Expansion, Isolation, and Fragility
700-1200 CE

  1. New Frontiers and Challenges

    1. This period sees expanding development of urban society and human colonization

    2. New ecological zones developed

      1. Arid zones developed in Peruvian region

      2. Jungle zones developed in Mesoamerica and southeast Asia

      3. Expanding colonization of Artic and sub-Artic zones

      4. Expansive colonization of Pacific islands

    3. But these bring new challenges

      1. New ecological challenges and opportunities

      2. Many of these new zones are fairly isolated

  2. New Ecologies based on New Crops

    1. The Maize (Corn) Frontier

      1. Corn-based agriculture expands out of Mesoamerica

      2. Extends into the hunter-gather societies of North America

      3. Farming villages begin to coalesce into larger states along the major rivers (Mississippi, Missouri, Ohio)

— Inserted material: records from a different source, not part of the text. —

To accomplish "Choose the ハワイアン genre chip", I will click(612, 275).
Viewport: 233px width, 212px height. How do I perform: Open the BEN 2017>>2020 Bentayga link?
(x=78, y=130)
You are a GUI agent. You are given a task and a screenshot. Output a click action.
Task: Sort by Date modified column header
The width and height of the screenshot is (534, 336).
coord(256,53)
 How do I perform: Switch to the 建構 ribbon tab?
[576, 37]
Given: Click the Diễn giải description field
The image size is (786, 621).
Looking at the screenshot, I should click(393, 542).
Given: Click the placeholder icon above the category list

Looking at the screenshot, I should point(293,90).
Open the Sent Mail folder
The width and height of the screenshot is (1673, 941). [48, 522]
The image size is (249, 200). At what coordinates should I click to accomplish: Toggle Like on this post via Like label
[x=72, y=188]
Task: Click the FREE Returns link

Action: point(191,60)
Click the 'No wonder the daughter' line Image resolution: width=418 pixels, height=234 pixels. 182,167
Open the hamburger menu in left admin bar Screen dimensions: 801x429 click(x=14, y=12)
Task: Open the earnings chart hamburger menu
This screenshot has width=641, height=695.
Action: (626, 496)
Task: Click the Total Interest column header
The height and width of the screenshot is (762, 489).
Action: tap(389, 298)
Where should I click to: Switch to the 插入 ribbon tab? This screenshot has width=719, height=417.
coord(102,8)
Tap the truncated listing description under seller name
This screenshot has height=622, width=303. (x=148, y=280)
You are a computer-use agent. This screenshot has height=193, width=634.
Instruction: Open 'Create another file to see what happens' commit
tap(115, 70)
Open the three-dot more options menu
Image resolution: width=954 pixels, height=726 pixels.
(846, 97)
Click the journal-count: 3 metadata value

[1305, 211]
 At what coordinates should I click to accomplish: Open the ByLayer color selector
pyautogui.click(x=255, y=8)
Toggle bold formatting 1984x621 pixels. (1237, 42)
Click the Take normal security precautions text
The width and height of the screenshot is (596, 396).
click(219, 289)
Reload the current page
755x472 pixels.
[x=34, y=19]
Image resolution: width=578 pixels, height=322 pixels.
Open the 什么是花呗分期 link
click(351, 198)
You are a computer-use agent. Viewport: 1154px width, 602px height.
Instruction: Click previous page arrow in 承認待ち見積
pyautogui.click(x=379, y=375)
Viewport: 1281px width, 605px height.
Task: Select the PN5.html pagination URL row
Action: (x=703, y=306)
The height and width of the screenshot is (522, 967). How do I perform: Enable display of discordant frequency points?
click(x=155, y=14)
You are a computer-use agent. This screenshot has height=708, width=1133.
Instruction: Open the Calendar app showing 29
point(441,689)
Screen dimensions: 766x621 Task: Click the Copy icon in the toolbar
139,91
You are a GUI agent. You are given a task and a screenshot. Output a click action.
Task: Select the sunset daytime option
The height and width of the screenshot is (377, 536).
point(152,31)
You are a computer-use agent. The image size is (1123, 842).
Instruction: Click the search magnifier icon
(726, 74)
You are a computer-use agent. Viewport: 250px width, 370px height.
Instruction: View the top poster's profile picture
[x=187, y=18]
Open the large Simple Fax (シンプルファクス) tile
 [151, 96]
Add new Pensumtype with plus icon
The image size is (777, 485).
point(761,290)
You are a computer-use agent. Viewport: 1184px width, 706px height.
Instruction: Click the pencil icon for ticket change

    2. Development of new crops allow for Islamic expansion

      1. Spread of Arabic-Islamic power allows for exchange of crops across regions

      2. Expands growing seasons in many regions as new crops can be planted at different times of year

      3. But this also demands expansion of state power to develop irrigation

    3. Development of new rice techniques allows for expansion of Japan

      1. Growing population allows for expansion along northern frontier

      2. Also, nobles and monasteries alike sought to colonize new land to expand their power

    4. New farming techniques in Europe

      1. Western Europe exploits new lands in the 10th and 11th centuries

        1. aggressive deforestation to expand agricultural land

        2. swamps and bogs drained

      2. New techniques partially responsible

        1. windmills allowed for greater drainage

        2. watermills allowed for processing more grain, and also demanded more of it, fueling expansion

      3. Monastic orders cultivate previously marginal land

      4. Increasing population leads to higher levels of urbanization and long distance trade

  3. Problems of Ecological Fragility

    1. Mayan civilization

      1. lowland Maya see major expansion c. 200-800 CE in present day Central America and southern Mexico

        1. several major city-states in constant competition

        2. culture expands on features of earlier Olmecs

          1. shamanistic kings

          2. ritual bloodletting and human sacrifice

          3. religious world-view that centered on cycles of time

      2. Depended on ability to farm the jungle lowlands

        1.  terraced platforms (milpas) and extensive irrigation to drain swampland for agriculture

        2. depended on beans, corn, squash - the basic foodstuffs of Mesoamerica

      3. Lowlands abandoned c. 900 CE

        1. evidence of extensive deforestation

        2. apparent extensive warfare a sign of resource depletion

        3. urbanization moves north to the Yucatan while lowland cities collapse

    2. Chaco Canyon region

      1. By around 1000 CE, large settlements emerge in the Four Corners region

      2. Seem to have been focused on a large ceremonial center and community at Chaco Canyon

      3. As with Maya, depended on corn, beans, and squashes

      4. Arid region required extensive irrigation networks to survive

      5. Increasing aridity in the 1100s forces changes

        1. expansion into new areas in search of water

        2. ever larger irrigation projects

        3. by c. 1150 CE, corn no longer maintained due to limited water, and possibly deforestation

  4. Extreme and Isolated Environments

    1. Warm spell in the Arctic starts c. 1000 CE

      1. Allows Inuit to expand fishing grounds in the Artic Ocean to Greenland

      2. Allows Norse (Scandinavians) to also colonize Greenland c. 986 CE

        1. becomes prosperous from trade in fish and game

        2. introduces European livestock and grains to Greenland

        3. but will fails in the facing of cooling after 1250 CE and possible soil erosion

    2. Colonization of the Pacific

      1. Southern Pacific region near Indonesia colonized from c. 1000 BCE to c. 100 CE

      2. After 600 CE, a significant expansion to more remote islands

        1. made possible by double-hulled canoes and sophisticated navigation

        2. colonization and long-distance trade necessitated by limitations of island ecologies

        3. Hawaii by c. 800 CE, New Zealand by c. 1000 CE

      3. Extensive isolation can lead to extreme problems

        1. Easter Island population crashes after complete deforestation of island

        2. Maori in New Zealand wipe out most of the bird population, a primary food source

    3. Cahokia and the Upper Mississippi

      1. After c. 800 CE, a series of mound building communities develop along the Mississippi

      2. Seem to be obviously influenced by Mesoamerican cultures

      3. Largest community at Cahokia (present day East St. Louis) with about 10,000 people c. 1200 CE

      4. Cahokia seems to have been politically dominant in the region

      5. These communities falter c. 1300 CE

        1. reasons unknown - possibly victims of same global cooling that affected Greenland

        2. while their trade networks were extensive, may not have been sufficient to provide needed supplies in difficult years.